▸ What you have to do
Copy out every line of the rows below word for word, leaving out the pictures.

▸ Records for the exercise
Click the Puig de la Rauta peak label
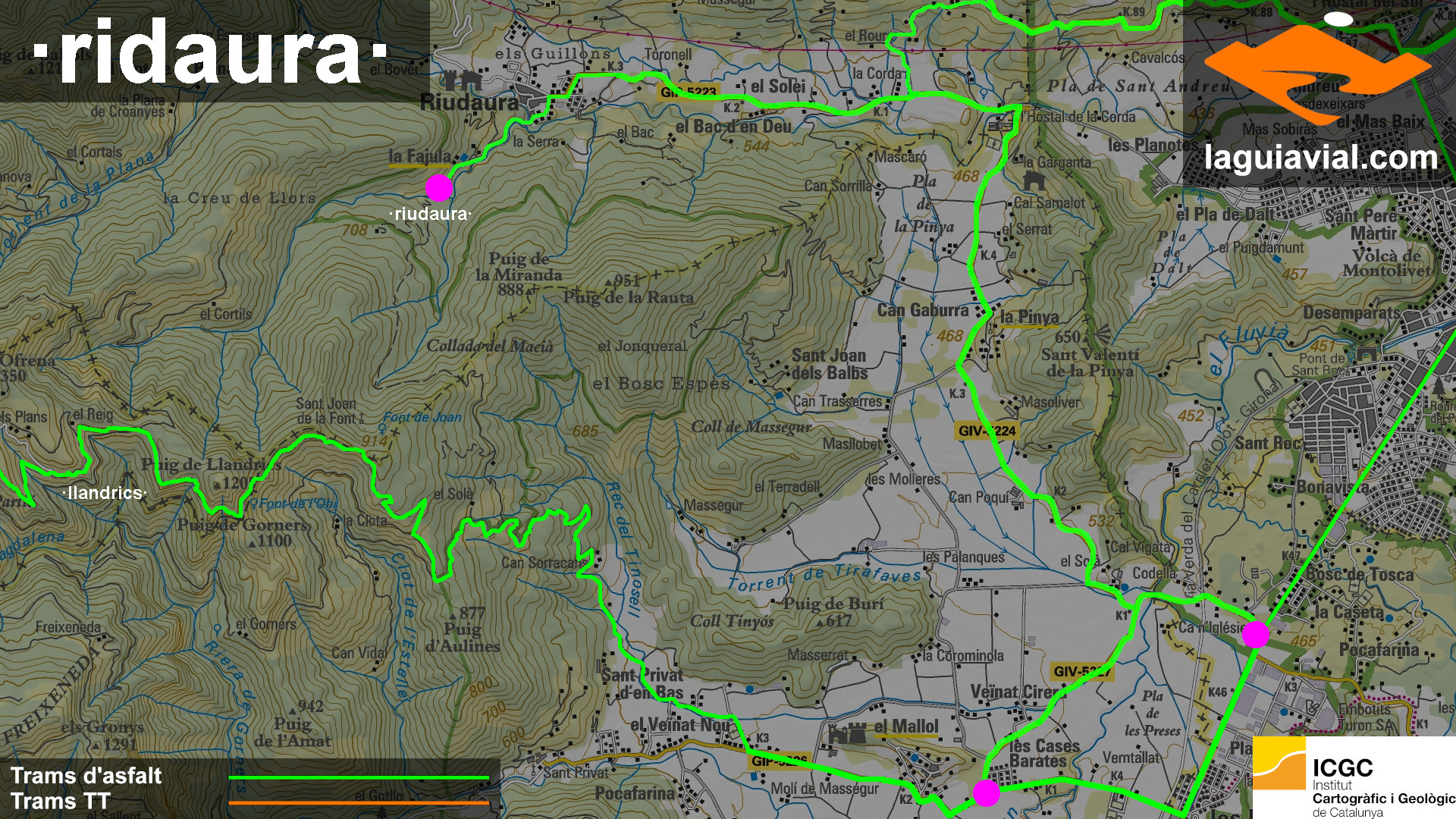The height and width of the screenshot is (819, 1456). [628, 297]
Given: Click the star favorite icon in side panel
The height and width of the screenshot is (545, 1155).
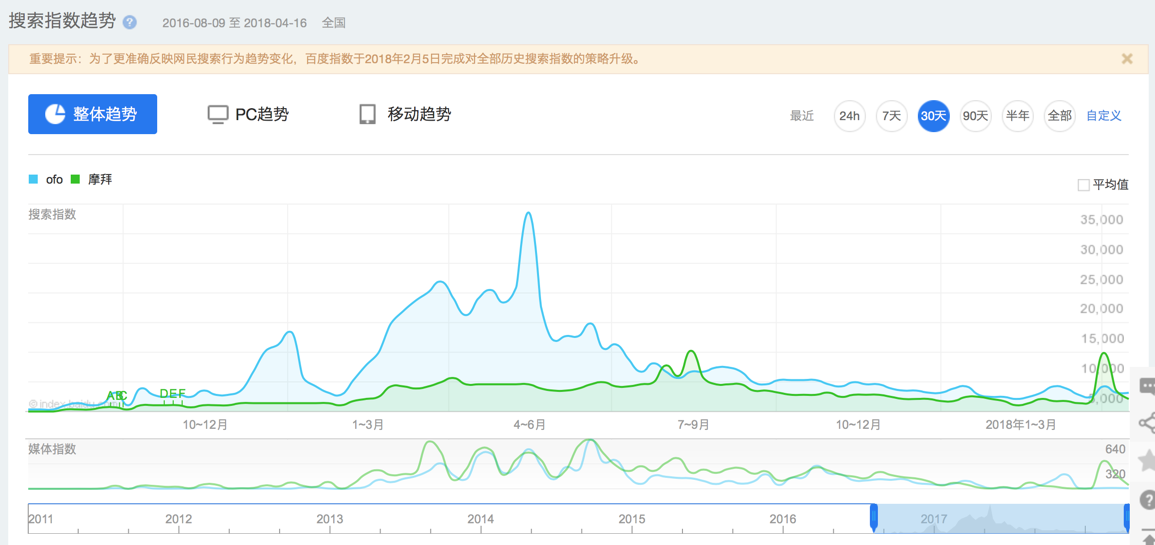Looking at the screenshot, I should click(1148, 461).

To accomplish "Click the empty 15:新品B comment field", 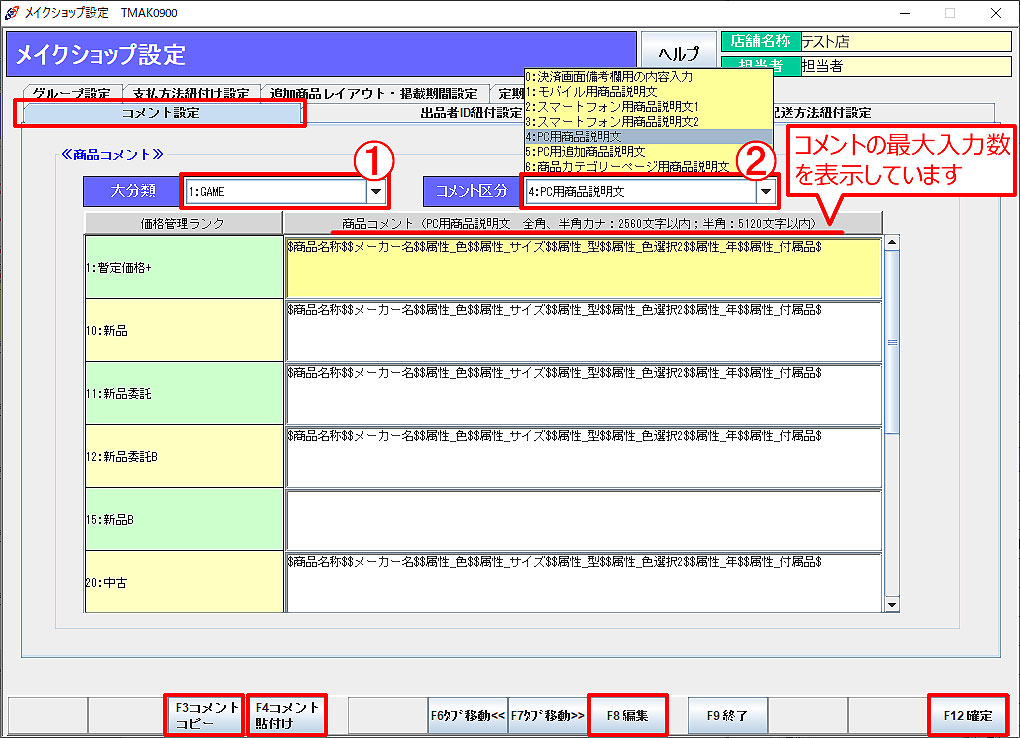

▸ Answer to this task
Click the Puig de la Rauta peak label
The height and width of the screenshot is (819, 1456). [628, 297]
Given: Click the star favorite icon in side panel
The height and width of the screenshot is (545, 1155).
Looking at the screenshot, I should click(1148, 461).

To accomplish "Click the empty 15:新品B comment field", 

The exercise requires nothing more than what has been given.